Iowa MSTP renews grant, preserves essential training

When Robert E. Fellows, MD, PhD, professor emeritus, started the Iowa Medical Scientist Training Program (MSTP) in 1977, no one anticipated it would become one of the oldest and strongest dual MD/PhD programs in the nation. The Iowa MSTP has produced 245 alumni who are physician-scientists with careers ranging from basic science research to clinical medicine. With the recent renewal of a $4.6M National Institutes of Health T32 grant, the Iowa MSTP can continue to ensure each trainee is given the support and individualized training needed to concurrently complete the MD and PhD degrees.

Under the leadership of director Steven Lentz, MD, PhD, professor of Internal Medicine and Henry Hamilton Chair in Hematology, and co-director Pamela Geyer, PhD, professor of Biochemistry and Molecular Biology, the program prioritizes integrative training that centers on individual trainees.
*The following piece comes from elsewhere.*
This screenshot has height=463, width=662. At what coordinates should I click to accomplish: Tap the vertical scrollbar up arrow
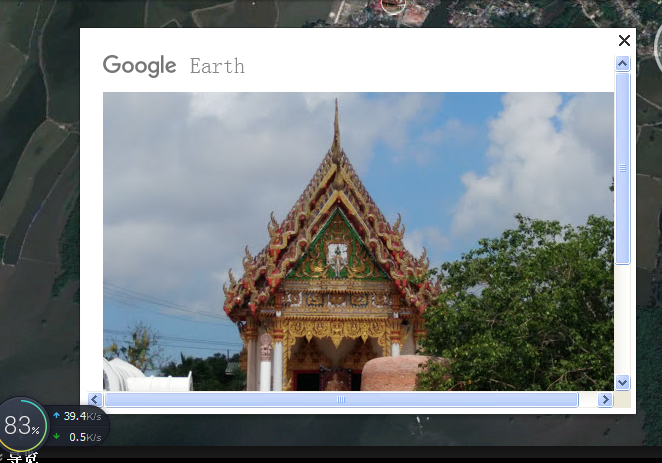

The Iowa MSTP admits 8 to 10 students each year. Currently, there are 70 students enrolled in the program.

The MSTP’s training plan is divided into progressive phases including preclinical courses, clinical clerkships, PhD thesis research, and graduate coursework. In addition to these major training phases, Iowa MSTP students participate in an enrichment curriculum and have access to leadership opportunities. The MSTP curriculum includes biweekly “MSTP Monday” sessions that integrate discussions of research, clinical topics, communication in science and medicine, and career development. Most MSTP students graduate with both the MD and PhD degrees after 7 to 8 years of total training.

The Iowa MSTP is one of 51 MSTP programs nationwide supported by the National Institutes of Health. “One thing that distinguishes our program from other MSTPs,” Lentz said, “is the strong emphasis we place on connections between science and medicine. We consider all our students to be both MD and PhD trainees during their entire time in the program, and we pay a lot of attention to the transitions back and forth between med school and grad school.”

Iowa MSTP alumni are shaping the face of academic medicine in leadership roles throughout the country. Many have become division chiefs, departmental chairs, or center directors at academic institutions nationwide. Four Iowa MSTP alumni have become MSTP directors themselves. Among the 245 alumni of the Iowa MSTP, 22 are currently employed as faculty members and 14 as residents or fellows at University of Iowa Health Care.